Lo demás se sabe bien. Los Turenge se ponen en contacto con la tripulación del Ouvéa, éstos llevan a cabo el sabotaje y abandonan acto seguido el puerto. Los primero que sale mal es que, en contra de lo previsto (es decir, que la tripulación del Rainbow Warrior abandonaría el buque tras la primera explosión para que la segunda mina, mucho más potente, no causara víctimas), Fernando Pereira muere ahogado cuando intentaba rescatar su material y el archivo fotográfico. Un atentado con muerto no es lo mismo que la simple voladura del barco.

Acto seguido los Turenge se dan cuenta de que han sido observados y en un primer momento de pánico abandonan la canoa neumática, en la que se encuentran las huellas dactilares de por lo menos uno de ellos. Dos días después, en vista de la imposibilidad de abandonar la isla, deciden actuar como habían previsto y devolver la furgoneta alquilada con la esperanza de que no se les hubiera descubierto. La policía los detiene allí mismo.

El Ouvéa hace escala en la isla australiana de Norfolk, donde es registrado por la policía local ' que les deja seguir su camino. Uno de los tripulantes, el doctor Maniguet, abandona la nave y vuela hasta Sidney para seguir camino hacia París.
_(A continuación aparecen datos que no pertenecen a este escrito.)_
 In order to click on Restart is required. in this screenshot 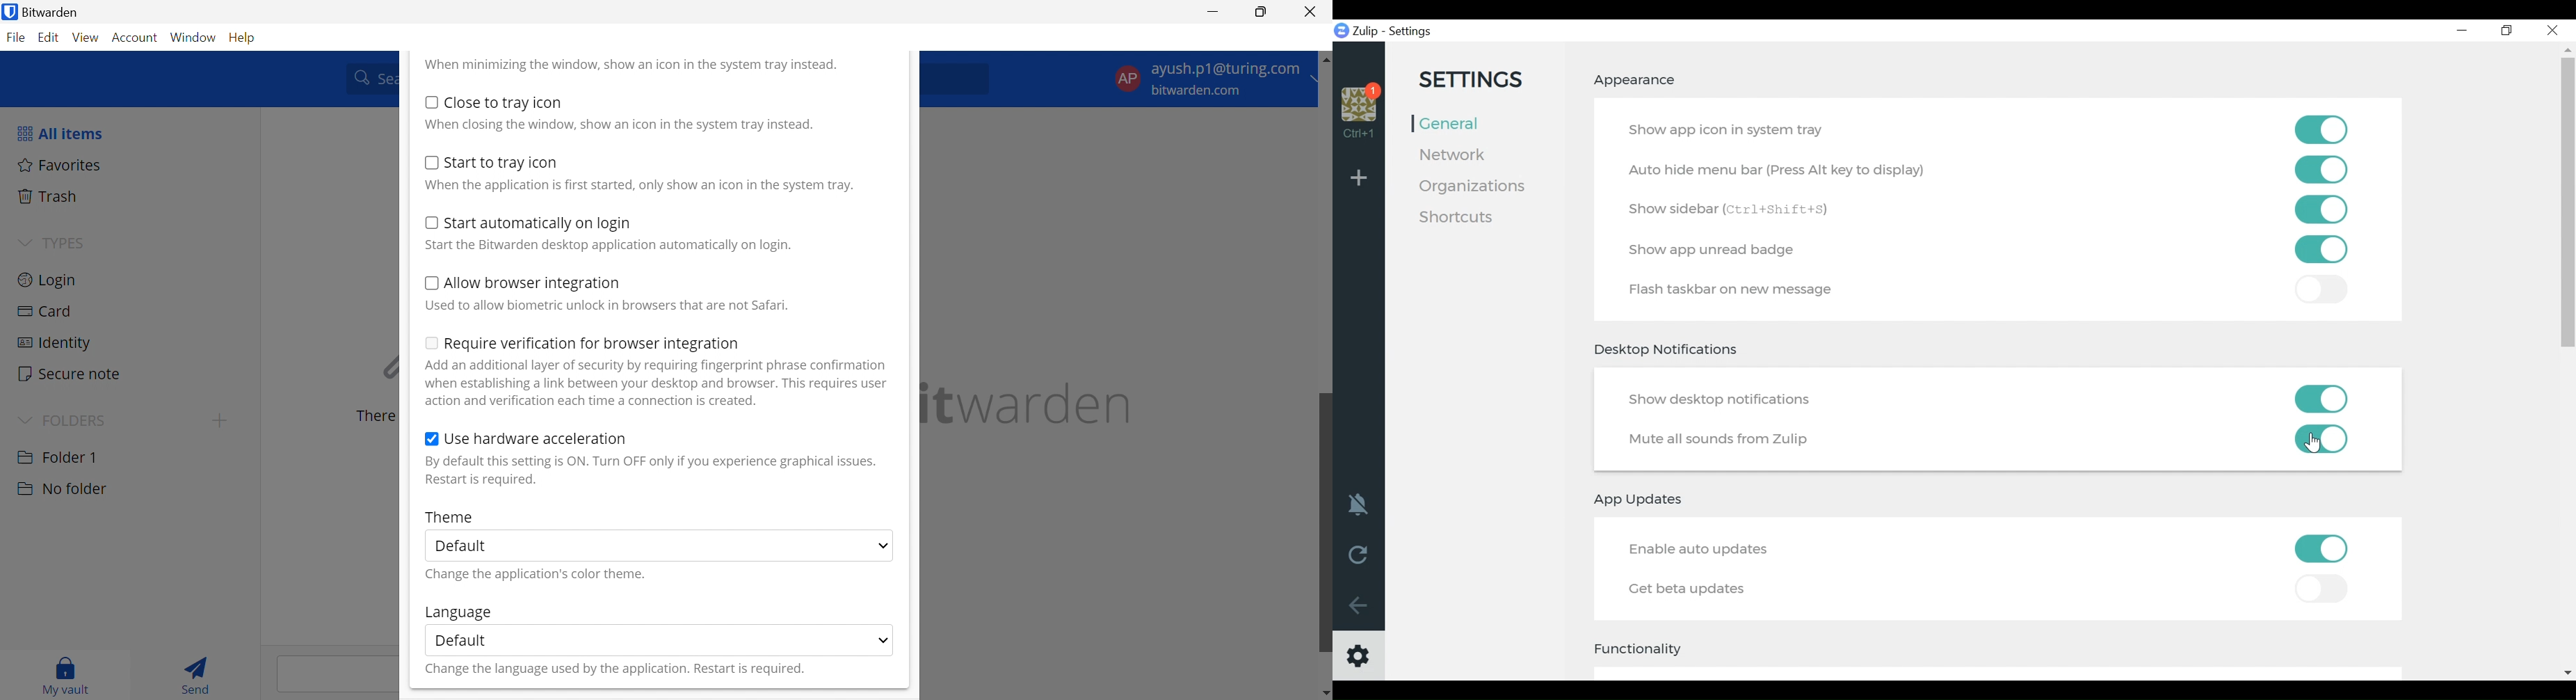, I will do `click(483, 481)`.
Dos días después la policía neozelandesa ordena la búsqueda del yate, pero éste ha desaparecido ya en medio del océano.

Los tres mercenarios miembros de la tripulación reaparecen en Gabón, formando parte de la guardia personal del presidente de este país africano.

Escándalo político

Mientras tanto, en París estalla el escándalo. El presidente François Mitterrand ordena la apertura de una investigación y pone a su cabeza al político gaullista Bernard Tricot, antiguo secretario de la presidencia de la República. La DGSE admite que los Turenge son miembros del servicio secreto, pero añade que sólo estaban allí en misión de vigilancia.

Sin embargo, poco a poco la piscina se va viendo obligada a admitir su participación en el atentado. Desde el ministro de Defensa, Charles Hernu, hasta el director de la DGSE, el almirante Pierre Lacoste, todo el mundo parece haber estado al corriente de la operación. Hay rumores que llegan a implicar hasta al propio secretario de la presidencia, Jean Luis Bianco.

El Elíseo desmiente esta racha de acusaciones y amenaza con querellarse contra los medios de prensa que los han difundido, pero su implicación aparece cada vez más clara.

En Nueva Zelanda se regocijan con el tema. El patinazo francés no puede menos que satisfacerles. Los tribunales de Auckland confirman el procesamiento de los Turege, acusados de asesinato e incendio deliberado, y han lanzado una orden de búsqueda y captura contra los cuatro tripulantes del Ouvéa.